In 2018, three Black senators — Cory Booker, Democrat of New Jersey; Tim Scott, Republican of South Carolina; and Kamala Harris of California — attempted to resurrect the bid to make lynching a federal hate crime. The legislation passed the Senate in December 2018, just weeks before Congress adjourned.

It surfaced again in the summer of 2020, amid a wave of racial justice protests following the killings of Black men and women by white people, and ignited a fight on the Senate floor after Senator Rand Paul, Republican of Kentucky, objected to its quick passage, calling it overly broad.

On Monday, Mr. Paul said in a statement he would support the measure, which Mr. Booker and Mr. Scott reintroduced on Monday evening.

“I’m pleased to have worked with Senators Booker and Scott to strengthen the final product and ensure the language of this bill defines lynching as the absolutely heinous crime that it is,” Mr. Paul said.

The House vote came on the final day of Black History Month, when House leaders also tried and failed to pass another bill that would bar racial discrimination based on natural hair and hairstyles, including cornrows, twists and braids.
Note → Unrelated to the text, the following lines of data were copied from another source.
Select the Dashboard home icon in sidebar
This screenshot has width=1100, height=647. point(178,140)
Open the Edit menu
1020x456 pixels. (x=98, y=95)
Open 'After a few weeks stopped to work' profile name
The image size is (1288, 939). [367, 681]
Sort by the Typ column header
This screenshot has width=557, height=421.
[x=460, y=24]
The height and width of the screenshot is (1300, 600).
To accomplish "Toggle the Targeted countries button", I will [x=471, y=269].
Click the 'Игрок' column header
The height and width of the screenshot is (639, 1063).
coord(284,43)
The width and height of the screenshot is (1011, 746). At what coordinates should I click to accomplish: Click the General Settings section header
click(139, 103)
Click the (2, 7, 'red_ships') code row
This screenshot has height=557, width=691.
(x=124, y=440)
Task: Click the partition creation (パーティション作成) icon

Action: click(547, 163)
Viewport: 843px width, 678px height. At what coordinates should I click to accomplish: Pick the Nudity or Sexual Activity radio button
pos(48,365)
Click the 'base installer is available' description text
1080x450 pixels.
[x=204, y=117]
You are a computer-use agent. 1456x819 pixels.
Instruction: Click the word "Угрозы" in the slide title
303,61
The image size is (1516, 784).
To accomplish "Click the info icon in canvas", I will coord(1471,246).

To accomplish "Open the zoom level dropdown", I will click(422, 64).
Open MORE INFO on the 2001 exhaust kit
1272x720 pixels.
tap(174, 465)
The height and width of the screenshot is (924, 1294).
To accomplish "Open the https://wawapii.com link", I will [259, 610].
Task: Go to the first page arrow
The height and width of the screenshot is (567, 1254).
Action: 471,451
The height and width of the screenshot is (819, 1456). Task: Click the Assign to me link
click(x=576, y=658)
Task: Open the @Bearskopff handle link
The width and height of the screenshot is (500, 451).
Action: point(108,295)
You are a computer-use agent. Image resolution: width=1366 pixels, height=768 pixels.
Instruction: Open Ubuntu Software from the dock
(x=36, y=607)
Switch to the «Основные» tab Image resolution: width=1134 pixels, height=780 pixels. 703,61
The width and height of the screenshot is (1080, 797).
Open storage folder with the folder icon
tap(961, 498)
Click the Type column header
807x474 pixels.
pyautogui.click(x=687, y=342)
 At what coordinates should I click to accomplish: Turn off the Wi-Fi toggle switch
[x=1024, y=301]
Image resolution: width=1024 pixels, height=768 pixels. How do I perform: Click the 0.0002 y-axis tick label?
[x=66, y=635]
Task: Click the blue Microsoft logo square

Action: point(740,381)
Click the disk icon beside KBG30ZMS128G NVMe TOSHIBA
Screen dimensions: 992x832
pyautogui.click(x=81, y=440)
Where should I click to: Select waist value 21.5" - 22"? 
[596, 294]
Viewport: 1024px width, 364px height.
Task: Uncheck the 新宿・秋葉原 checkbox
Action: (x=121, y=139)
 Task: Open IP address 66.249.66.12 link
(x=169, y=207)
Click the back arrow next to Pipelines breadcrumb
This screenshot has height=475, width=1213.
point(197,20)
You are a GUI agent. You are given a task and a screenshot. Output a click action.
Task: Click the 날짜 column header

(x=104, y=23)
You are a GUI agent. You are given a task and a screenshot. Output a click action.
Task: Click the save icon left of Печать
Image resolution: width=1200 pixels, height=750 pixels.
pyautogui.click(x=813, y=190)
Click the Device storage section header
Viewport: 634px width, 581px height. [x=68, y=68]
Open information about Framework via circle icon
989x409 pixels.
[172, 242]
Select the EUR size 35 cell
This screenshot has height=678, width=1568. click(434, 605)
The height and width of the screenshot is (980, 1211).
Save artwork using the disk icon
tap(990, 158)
The measure drew bipartisan support but fell short of the two-thirds that would have been needed to push it through under a special process reserved for consensus bills.

That measure, which passed by voice vote in 2020, would assert that “racial and national origin discrimination can and do occur because of longstanding racial and national origin biases and stereotypes associated with hair texture and style.”